2014-04-04 58 views
2

我写了一个简单的Python代码来计算一个集合的熵,我试图在Theano中写同样的东西。Theano中的熵和概率

import math 

# this computes the probabilities of each element in the set 
def prob(values): 
    return [float(values.count(v))/len(values) for v in values] 

# this computes the entropy 
def entropy(values): 
    p = prob(values) 
    return -sum([v*math.log(v) for v in p]) 

我试图写在Theno等效代码,但我不知道如何做到这一点:

import theano 
import theano.tensor as T 

v = T.vector('v') # I create a symbolic vector to represent my initial values 
p = T.vector('p') # The same for the probabilities 

# this is my attempt to compute the probabilities which would feed vector p 
theano.scan(fn=prob,outputs_info=p,non_sequences=v,n_steps=len(values)) 

# considering the previous step would work, the entropy is just 
e = -T.sum(p*T.log(p)) 
entropy = theano.function([values],e) 

然而,扫描线是不正确的,我得到吨的错误。我不确定是否有简单的方法来实现它(计算矢量的熵),还是必须在扫描功能上付出更多的努力。有任何想法吗?

+0

Theano无法在列表上进行计算。您必须更新您的代码才能使用ndarray。首先只用numpy来做到这一点。这应该已经加快你的代码。 – nouiz

回答

0

除了nouiz提出的观点之外,P不应该被声明为T.vector,因为它将是你的向量值的计算结果。另外,为了计算像熵这样的东西,你不需要使用扫描(扫描引入了一个计算开销,所以它只能被使用,因为没有其他的方式来计算你想要的或者减少内存使用)。你可以采取如下方法:

values = T.vector('values') 
nb_values = values.shape[0] 

# For every element in 'values', obtain the total number of times 
# its value occurs in 'values'. 
# NOTE : I've done the broadcasting a bit more explicitly than 
# needed, for clarity. 
freqs = T.eq(values[:,None], values[None, :]).sum(0).astype("float32") 

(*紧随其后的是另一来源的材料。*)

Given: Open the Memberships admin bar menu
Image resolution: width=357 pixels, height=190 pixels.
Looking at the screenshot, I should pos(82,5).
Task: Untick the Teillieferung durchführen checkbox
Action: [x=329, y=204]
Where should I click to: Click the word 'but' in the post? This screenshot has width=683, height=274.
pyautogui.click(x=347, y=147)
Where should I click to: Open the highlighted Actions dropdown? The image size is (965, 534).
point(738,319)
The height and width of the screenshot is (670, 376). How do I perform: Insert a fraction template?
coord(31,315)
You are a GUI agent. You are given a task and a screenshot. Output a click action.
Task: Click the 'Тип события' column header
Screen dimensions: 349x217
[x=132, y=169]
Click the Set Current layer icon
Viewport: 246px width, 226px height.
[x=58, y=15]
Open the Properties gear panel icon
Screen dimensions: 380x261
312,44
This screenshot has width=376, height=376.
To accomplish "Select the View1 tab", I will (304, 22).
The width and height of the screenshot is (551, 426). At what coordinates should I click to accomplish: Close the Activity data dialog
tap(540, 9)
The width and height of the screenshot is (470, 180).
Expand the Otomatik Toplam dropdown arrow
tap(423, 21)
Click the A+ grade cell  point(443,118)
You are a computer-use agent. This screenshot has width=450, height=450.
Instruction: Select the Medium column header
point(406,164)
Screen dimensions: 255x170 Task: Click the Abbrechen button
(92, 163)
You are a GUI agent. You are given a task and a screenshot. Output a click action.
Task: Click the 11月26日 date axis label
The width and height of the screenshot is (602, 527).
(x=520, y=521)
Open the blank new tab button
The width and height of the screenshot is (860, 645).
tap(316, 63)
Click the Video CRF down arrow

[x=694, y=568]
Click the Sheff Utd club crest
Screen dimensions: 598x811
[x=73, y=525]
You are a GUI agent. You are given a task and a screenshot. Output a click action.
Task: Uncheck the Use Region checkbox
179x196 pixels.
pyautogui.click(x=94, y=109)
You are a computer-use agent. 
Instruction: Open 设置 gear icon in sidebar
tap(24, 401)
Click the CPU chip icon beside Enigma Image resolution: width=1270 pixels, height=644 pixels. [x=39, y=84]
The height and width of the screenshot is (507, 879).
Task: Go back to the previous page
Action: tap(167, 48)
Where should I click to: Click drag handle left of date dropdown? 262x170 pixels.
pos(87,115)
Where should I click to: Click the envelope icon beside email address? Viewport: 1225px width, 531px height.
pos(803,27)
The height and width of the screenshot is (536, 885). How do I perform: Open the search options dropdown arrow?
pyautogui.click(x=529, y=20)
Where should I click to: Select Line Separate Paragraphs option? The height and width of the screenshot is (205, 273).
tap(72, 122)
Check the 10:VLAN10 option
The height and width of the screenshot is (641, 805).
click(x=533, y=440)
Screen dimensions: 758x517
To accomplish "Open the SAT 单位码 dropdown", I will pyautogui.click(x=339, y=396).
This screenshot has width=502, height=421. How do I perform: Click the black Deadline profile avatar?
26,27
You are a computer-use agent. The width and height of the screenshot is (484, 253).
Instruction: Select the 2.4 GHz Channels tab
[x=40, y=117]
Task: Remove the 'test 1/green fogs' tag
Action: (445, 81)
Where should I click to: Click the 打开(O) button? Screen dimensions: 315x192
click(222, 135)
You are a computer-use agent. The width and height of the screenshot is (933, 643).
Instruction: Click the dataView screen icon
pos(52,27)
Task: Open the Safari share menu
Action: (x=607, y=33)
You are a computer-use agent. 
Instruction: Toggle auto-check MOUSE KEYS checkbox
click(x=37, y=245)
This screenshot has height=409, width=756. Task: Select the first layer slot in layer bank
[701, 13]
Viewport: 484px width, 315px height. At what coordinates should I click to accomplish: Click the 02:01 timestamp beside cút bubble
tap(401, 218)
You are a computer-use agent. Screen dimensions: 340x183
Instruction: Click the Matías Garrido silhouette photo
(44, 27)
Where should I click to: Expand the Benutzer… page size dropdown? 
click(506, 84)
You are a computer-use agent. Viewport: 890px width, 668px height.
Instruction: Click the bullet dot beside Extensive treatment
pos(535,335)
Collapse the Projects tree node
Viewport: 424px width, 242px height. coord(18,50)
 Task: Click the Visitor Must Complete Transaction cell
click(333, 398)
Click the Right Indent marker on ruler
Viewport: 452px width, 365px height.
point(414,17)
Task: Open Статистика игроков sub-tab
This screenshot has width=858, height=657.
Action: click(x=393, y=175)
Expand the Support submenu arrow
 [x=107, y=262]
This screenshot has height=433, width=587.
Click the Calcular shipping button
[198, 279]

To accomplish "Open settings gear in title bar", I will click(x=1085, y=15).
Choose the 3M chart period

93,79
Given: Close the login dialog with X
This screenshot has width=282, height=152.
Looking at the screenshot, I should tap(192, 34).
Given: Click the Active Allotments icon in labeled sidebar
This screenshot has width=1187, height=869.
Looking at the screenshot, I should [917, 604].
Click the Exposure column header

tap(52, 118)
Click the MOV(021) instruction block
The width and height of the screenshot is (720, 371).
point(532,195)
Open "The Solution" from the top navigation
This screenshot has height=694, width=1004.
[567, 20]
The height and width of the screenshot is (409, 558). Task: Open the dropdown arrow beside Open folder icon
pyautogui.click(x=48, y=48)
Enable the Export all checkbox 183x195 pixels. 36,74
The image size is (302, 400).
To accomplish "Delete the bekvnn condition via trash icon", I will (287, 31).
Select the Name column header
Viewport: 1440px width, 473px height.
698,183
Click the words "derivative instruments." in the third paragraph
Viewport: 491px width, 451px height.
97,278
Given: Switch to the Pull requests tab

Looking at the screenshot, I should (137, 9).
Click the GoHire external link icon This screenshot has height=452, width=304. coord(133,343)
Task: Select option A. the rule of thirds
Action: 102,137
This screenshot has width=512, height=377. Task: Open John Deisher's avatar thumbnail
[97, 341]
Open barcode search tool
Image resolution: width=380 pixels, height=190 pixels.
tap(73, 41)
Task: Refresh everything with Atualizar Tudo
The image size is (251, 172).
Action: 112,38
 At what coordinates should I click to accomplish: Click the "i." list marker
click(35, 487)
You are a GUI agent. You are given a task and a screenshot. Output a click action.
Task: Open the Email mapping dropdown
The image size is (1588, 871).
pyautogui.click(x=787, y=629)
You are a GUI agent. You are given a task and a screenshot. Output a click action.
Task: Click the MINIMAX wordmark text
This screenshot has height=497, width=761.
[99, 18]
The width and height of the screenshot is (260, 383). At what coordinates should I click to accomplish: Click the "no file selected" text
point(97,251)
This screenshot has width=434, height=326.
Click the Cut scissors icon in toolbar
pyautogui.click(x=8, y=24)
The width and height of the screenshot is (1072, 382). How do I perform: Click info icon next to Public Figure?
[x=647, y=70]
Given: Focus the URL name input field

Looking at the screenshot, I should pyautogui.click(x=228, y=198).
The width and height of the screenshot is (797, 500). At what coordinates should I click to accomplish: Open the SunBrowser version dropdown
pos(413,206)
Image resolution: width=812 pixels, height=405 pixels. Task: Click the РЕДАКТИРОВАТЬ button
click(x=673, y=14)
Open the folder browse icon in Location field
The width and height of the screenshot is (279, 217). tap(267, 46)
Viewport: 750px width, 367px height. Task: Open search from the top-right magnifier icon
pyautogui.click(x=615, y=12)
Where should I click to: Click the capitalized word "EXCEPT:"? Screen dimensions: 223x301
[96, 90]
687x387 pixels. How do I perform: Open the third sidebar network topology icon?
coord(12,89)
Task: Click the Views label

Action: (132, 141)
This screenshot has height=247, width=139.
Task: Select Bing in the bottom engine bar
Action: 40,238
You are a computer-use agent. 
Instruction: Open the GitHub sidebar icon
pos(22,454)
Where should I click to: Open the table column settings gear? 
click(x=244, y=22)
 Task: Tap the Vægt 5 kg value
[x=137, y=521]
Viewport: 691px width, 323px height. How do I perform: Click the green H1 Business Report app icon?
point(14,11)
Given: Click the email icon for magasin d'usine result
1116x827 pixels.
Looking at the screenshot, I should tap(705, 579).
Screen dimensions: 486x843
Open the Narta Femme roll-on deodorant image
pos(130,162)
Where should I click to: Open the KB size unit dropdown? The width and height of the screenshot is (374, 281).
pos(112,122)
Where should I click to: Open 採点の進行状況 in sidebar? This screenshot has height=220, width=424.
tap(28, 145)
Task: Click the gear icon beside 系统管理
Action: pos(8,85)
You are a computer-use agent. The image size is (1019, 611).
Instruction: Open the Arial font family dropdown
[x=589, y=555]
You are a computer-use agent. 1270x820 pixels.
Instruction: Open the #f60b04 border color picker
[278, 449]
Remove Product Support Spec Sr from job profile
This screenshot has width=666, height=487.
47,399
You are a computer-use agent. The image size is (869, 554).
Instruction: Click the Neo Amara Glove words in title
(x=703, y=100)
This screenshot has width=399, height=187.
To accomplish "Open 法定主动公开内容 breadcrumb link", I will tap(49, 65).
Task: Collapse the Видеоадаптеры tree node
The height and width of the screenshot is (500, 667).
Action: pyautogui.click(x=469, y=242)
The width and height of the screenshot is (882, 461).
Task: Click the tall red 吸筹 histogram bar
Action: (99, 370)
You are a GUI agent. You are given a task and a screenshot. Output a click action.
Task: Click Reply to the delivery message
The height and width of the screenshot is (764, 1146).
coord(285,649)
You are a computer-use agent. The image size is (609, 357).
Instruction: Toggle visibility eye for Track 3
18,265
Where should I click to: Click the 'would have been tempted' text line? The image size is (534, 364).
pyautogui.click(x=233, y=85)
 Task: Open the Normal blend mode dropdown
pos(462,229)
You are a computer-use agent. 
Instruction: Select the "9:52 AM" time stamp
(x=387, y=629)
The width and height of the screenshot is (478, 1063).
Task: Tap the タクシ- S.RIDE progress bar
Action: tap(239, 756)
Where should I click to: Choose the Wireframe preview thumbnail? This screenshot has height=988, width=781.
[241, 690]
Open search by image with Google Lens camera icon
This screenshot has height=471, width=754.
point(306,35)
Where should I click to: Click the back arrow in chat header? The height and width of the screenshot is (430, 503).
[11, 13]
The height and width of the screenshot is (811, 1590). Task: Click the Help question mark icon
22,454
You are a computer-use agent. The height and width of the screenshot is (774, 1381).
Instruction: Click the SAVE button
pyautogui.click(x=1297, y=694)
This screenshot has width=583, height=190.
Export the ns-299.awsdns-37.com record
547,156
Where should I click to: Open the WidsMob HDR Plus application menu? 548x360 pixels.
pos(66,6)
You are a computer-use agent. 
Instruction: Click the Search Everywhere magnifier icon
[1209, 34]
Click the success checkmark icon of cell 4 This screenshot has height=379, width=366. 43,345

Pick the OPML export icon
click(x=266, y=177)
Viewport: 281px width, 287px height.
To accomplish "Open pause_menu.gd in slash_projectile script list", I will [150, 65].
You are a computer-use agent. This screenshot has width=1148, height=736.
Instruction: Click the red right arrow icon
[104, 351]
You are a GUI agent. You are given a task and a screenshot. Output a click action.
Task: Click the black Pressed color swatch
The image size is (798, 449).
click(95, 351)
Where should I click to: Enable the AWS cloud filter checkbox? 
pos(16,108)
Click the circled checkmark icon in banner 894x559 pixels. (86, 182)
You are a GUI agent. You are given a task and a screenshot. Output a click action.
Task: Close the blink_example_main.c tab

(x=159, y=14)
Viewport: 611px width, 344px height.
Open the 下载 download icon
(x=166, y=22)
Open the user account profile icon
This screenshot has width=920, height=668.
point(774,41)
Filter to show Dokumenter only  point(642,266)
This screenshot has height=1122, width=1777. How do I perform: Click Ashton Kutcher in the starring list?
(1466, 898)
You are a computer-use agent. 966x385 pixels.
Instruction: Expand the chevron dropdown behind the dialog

# Compute a vector containing, for every value in 'values', the 
# probability of that value in the vector 'values'. 
# NOTE : these probabilities do *not* sum to 1 because they do not 
# correspond to the probability of every element in the vector 'values 
# but to the probability of every value in 'values'. For instance, if 
# 'values' is [1, 1, 0] then 'probs' will be [2/3, 2/3, 1/3] because the 
# value 1 has probability 2/3 and the value 0 has probability 1/3 in 
# values'. 
probs = freqs/nb_values 

entropy = -T.sum(T.log2(probs)/nb_values) 
fct = theano.function([values], entropy) 

# Will output 0.918296... 
print fct([0, 1, 1])